## Given text
----

Saturday, August 6, 2011

Differentiating between Luck and Skill Part III

In my last two posts on luck in pitching, I first defined a regression model and then used individual pitchers to determine if different types of pitchers were lucky or unlucky. In this post, I am going to use all of the pitchers in the data set (those pitchers that had enough innings to qualify for the ERA title from 2002-2010), separate them into different types of pitchers, and determine whether those types were lucky or not.

The first step is to determine what a ground ball, fly ball, and strikeout pitcher looks like. To determine this, I found the 90th percentile in the data set for GB%, FB%, and K/9. I then set this number as the lowest possible value a pitcher could have in a certain year to be qualified as a type of pitcher. For example, the 90th percentile for strikeouts per nine innings was 8.63. Only 10% of the time did a pitcher strike out at least this many hitters. So, any time a pitcher struck out more than that in a season, he was qualified as a "strikeout pitcher". I also did this for ground balls (90th percentile = 52.8%) and fly balls (90th percentile = 43.3%), and found that there were 78 qualifying ground ball pitcher seasons, 75 qualifying fly ball pitcher seasons, and 77 qualifying strikeout pitcher seasons. The graph below summarizes the results.

----

## Data excerpts
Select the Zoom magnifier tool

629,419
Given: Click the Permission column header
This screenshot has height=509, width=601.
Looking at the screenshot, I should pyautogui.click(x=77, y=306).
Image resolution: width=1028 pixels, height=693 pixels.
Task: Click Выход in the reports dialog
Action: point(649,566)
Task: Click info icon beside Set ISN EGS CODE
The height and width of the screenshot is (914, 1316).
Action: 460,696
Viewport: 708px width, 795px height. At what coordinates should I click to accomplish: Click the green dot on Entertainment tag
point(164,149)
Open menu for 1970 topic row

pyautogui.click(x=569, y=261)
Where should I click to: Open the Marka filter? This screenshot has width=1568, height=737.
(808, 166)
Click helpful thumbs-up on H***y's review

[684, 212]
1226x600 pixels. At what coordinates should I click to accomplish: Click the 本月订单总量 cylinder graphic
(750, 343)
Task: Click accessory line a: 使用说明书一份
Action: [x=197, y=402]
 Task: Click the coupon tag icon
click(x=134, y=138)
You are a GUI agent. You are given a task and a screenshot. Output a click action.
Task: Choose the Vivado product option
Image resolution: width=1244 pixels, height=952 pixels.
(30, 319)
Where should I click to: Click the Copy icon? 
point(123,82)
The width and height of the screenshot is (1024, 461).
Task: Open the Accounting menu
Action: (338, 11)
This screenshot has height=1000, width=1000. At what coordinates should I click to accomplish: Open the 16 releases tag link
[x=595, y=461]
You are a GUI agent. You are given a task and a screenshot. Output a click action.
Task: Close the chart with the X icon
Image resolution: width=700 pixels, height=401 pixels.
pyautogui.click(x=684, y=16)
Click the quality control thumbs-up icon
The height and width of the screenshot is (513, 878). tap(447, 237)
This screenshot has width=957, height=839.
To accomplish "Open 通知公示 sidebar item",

----

## Problem statement
Continue the post about luck and skill in pitching, starting right after its final sentence. The data shown here has no connection to the post about luck and skill in pitching.

## Task answer
In any season, there has been between 4 and 15 total pitchers that qualify as one of the types. The rest of the pitchers were set as "No Type", and will be ignored for the study. It is interesting to see how the number of groundball, flyball, and strikeout pitchers fluctuate over the past decade. One would think that they would remain relatively constant, as it is mostly the same pitchers pitching year to year.

One reason I can think for the fluctuation is the offensive environment for each year. If there are more runs scored, than there is better hitting, which means worse pitching, which should lead to less pitchers classified as types (this is because I classified based on the 90th percentile of all years, so if there is better pitching, there should be less pitchers that are better than the 90th percentile in that specific year). This is especially true with strikeout pitchers. When we add runs per game on to the graph, we get the following:


We see the the inclusion of R/G slightly explains the fluctuations, as generally the higher the R/G, the lower the amount of pitchers qualified, especially strikeout pitchers. The other fluctuations I believe are due to luck, and determining the answer to that question is not the purpose of this post.

The first group of pitchers I am going to look at are groundball pitchers. The graph below shows both the predicted and actual ERAs by year for ground ball pitchers. Although the points are not paired, which makes the graph less meaningful, we can still use it to figure out some important things.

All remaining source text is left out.